After that, you should see the exchanges between jicofo and jvb in the /var/log/jitsi/jicofo-xmpp.log file.
The concerned lines are of type ‘iq’, are sent to jvbbrewery@internal.auth.yourdomain/MUC_NICKNAME of the bridge. Warning, you’ll see also the self health checks of Jicofo itself and the ‘presence’ messages - these ones are also interesting because they are signaling to jicofo that a bridge exists (Here too you will not see the JVB names, only the MUC_NICKNAME, you will have to do the matching yourself)

Hope this helps.

I enabled these packets logging and collected logs. I attached it.
Jicofo-XMPP-Logs.txt (5.4 KB)

Ah yes, I did not notice that you are not using UUID for the muc nicks. Not using UUID make having duplicates values more likely IMO.
As you did not show your configuration files I can only guess that you are using bridge-id == muc_nickname for all bridges. I think that if you are renaming a bridge it’s prudent to restart the whole server to ensure that everything is synchronized.
Oh wait. oh wait. Did you see in your log for the presence of your bridge:

name=‘current_timestamp’ value=‘2022-01-11 16:26:50.318’

Err, it’s a bit behind the times…

On each videobridges in sip-communicator file I have configured :

org.jitsi.videobridge.xmpp.user.shard.MUC_NICKNAME=<VC_NAME>

I changed problematic videobridge name and everything work properly but I have still errors in Jicofo.log with old videobridge name.

can you setup ntp on your problematic bridge ?

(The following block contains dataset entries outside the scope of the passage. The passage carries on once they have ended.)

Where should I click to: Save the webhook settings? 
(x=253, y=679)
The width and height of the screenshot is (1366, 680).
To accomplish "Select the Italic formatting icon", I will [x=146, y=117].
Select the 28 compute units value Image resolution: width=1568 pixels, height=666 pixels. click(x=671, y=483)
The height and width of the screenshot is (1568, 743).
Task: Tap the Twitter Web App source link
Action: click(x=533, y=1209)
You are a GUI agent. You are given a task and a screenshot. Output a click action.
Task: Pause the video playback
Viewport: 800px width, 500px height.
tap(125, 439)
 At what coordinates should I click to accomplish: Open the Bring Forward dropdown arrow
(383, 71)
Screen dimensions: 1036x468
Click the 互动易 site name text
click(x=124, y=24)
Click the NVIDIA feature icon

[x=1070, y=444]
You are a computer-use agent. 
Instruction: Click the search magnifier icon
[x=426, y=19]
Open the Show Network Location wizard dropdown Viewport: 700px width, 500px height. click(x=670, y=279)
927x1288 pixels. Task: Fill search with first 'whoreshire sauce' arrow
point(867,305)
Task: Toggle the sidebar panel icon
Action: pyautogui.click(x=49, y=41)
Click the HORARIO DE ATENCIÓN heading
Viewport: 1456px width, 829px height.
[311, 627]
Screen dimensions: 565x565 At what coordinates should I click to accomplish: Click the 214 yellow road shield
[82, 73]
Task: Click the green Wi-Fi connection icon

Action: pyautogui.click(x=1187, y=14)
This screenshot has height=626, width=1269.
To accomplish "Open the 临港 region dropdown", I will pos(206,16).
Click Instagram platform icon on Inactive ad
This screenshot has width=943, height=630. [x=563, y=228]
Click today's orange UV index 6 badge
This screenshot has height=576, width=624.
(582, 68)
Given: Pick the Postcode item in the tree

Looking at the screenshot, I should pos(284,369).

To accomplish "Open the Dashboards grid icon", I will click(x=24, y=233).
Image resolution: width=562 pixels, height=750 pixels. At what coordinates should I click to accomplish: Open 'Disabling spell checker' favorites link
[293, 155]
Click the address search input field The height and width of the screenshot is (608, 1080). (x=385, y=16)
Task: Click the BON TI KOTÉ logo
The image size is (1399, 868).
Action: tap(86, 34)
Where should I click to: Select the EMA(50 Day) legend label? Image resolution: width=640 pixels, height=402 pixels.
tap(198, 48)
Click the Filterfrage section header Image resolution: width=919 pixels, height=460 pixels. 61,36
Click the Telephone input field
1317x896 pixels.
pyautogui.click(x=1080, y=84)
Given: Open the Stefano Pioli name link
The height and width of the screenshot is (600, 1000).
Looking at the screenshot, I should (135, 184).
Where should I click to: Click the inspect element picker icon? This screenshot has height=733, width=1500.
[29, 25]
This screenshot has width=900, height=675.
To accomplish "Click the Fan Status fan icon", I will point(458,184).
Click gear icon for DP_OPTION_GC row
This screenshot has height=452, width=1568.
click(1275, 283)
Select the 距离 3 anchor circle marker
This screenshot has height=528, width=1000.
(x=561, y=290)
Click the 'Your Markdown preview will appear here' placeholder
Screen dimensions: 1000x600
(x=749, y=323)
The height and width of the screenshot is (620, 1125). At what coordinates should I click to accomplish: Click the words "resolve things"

I have properly date and time on my Jitsi servers :

image

according to the doc, current_timestamp is not the date of the server when it received the request, it’s the date of the statistics generation. What this means is that your statistics are not generated since 2022-01-11, that is, 9 days. That’s an anomaly, and probably the reason for which your bridge replies that data is not available. Did you actually restart the whole bridge after changing the name ? Or did you just restart the service ? Maybe there is a rogue process remaining in memory.